Berhakim Kepada Allah Dengan Mubahalah (مباهله)
Senjata Mengadapi Para Pendusta, Pembela Kebathilan Dan Kesombongan (Takabbur)
Kata mubahalah (arab: المباهلة) turunan dari kata al-Bahl (arab: البَهْل) yang artinya laknat. Dalam Lisan al-Arab dinyatakan:
البَهْل: اللعن، وبَهَله الله بَهْلاً أي: لعنه، وباهل القوم بعضهم بعضاً وتباهلوا وابتهلوا: تلاعنوا، والمباهلة: الملاعنة
Al-Bahl artinya laknat. Kalimat ‘bahalahullah bahlan’ artinya Allah melaknatnya. Kalimat ‘baahala al-qoumu ba’dhuhum ba’dha’ artinya saling melaknat satu sama lain. Al-Mubahalah berarti Mula’anah (saling melaknat). (lihat Lisan al-Arab, 11/71). Mubahalah dalam Al-Qur’an disebutkan ada 3 :
(1) Mubahalah dengan Nashrani sebagaimana dalam surat Ali Imron : 61. Yaitu mubahalah dengan laknat (وهي مباهله باللعنه).
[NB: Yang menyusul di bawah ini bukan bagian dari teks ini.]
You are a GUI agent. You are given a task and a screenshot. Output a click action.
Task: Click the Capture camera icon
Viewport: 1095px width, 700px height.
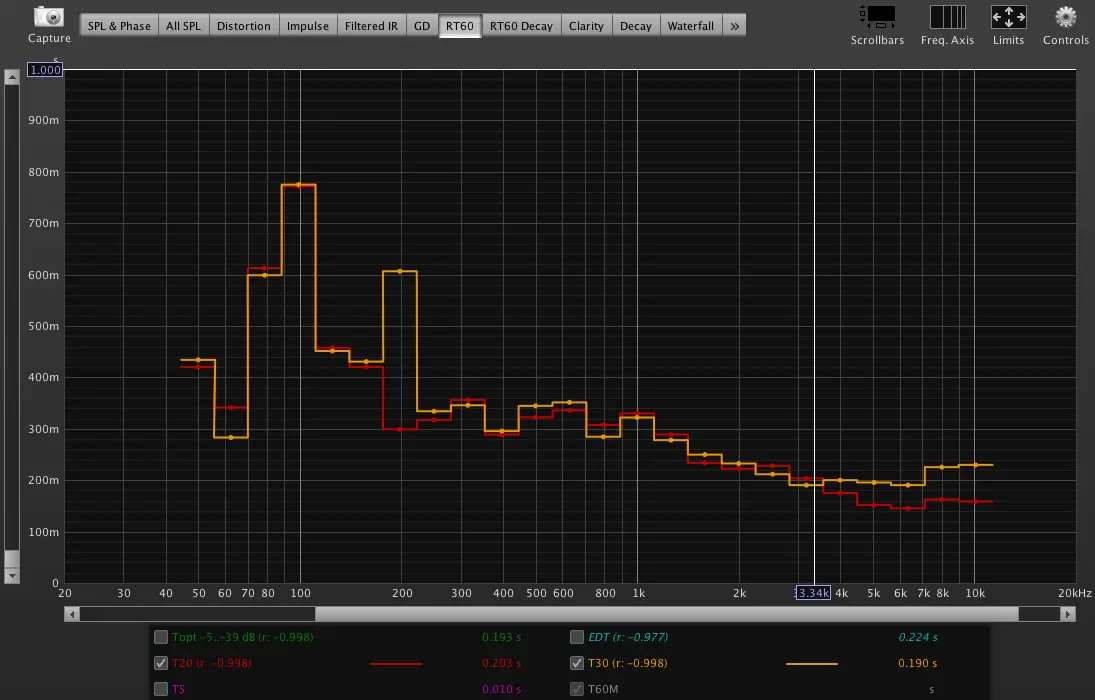point(49,17)
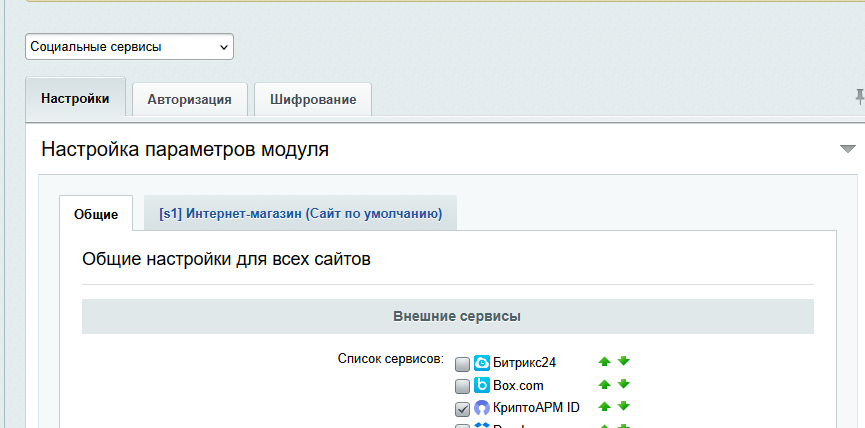
Task: Enable the Битрикс24 service checkbox
Action: point(462,364)
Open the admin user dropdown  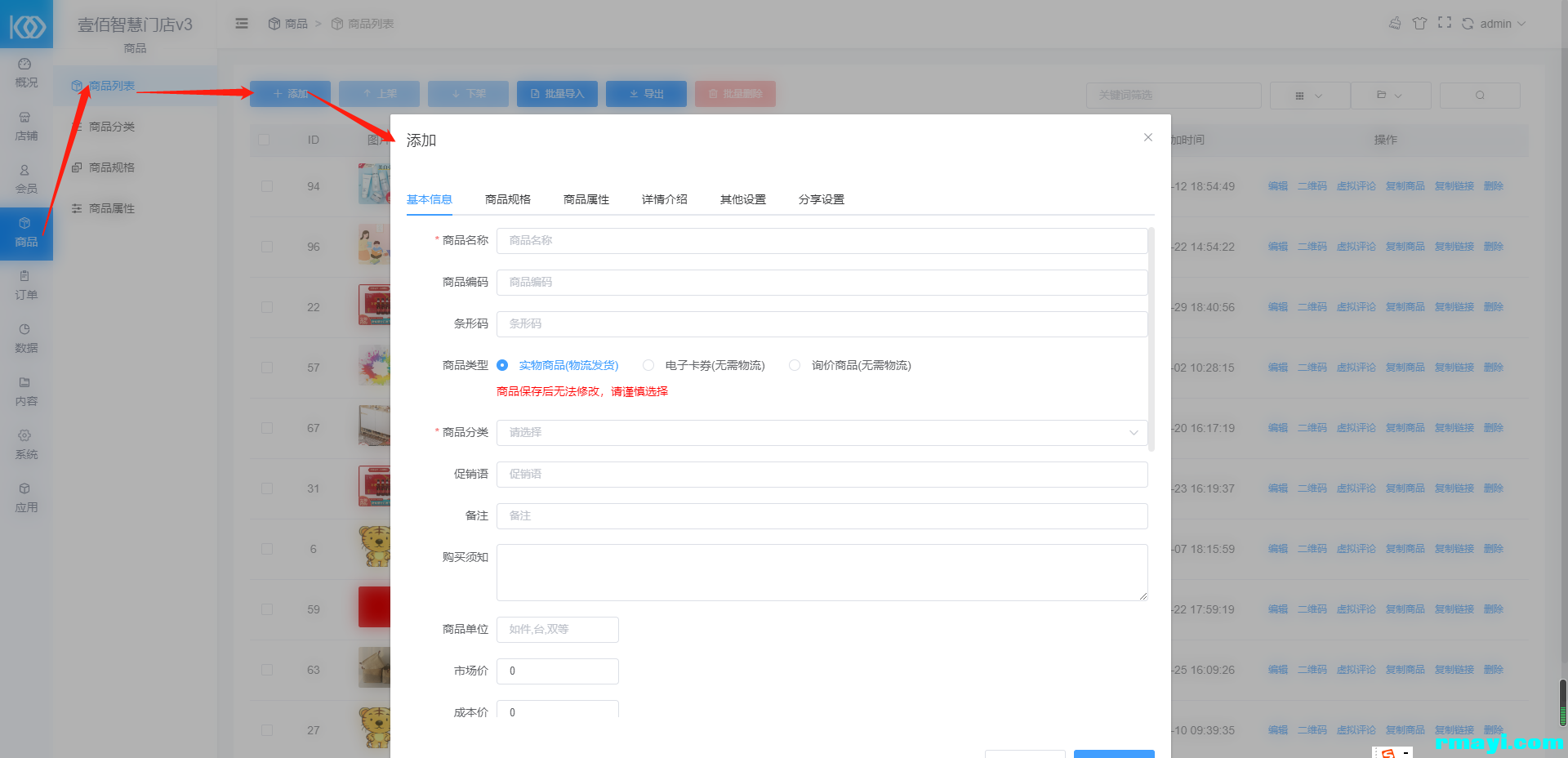1503,24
Allah ﷻ berfirman :
فَمَنۡ حَآجَّكَ فِيهِ مِنۢ بَعۡدِ مَا جَآءَكَ مِنَ ٱلۡعِلۡمِ فَقُلۡ تَعَالَوۡاْ نَدۡعُ أَبۡنَآءَنَا وَأَبۡنَآءَكُمۡ وَنِسَآءَنَا وَنِسَآءَكُمۡ وَأَنفُسَنَا وَأَنفُسَكُمۡ ثُمَّ نَبۡتَهِلۡ فَنَجۡعَل لَّعۡنَتَ ٱللَّهِ عَلَى ٱلۡكَٰذِبِينَ.
(آل عمران: 61)
Siapa yang membantahmu dalam hal ini (tentang Isa) setelah engkau memperoleh ilmu, maka katakanlah (Muhammad), “Marilah kita panggil anak-anak kami dan anak-anak kamu, istri-istri kami dan istri-istrimu, kami sendiri dan kamu juga, kemudian marilah kita bermubahalah agar laknat Allah ditimpakan atas orang-orang yang dusta.” (QS. Ali Imran : 61)
(2) Mubahalah bersama orang-orang Yahudi yaitu dalam mengharapkan kematian sebagaimana yang telah Alloh sebutkan dalam surat Al-Jumu’ah.
﴿قُل يا أَيُّهَا الَّذينَ هادوا إِن زَعَمتُم أَنَّكُم أَولِياءُ لِلَّهِ مِن دونِ النّاسِ فَتَمَنَّوُا المَوتَ إِن كُنتُم صادِقينَ﴾ [الجمعة: 6]
Katakanlah (Muhammad), “Wahai orang-orang Yahudi! Jika kalian mengira bahwa kalian auliya' (wali-wali) Allah, bukan orang-orang yang lain, maka harapkanlah kematianmu jika kamu orang yang benar.” (QS. Al-Jumu’ah : 6)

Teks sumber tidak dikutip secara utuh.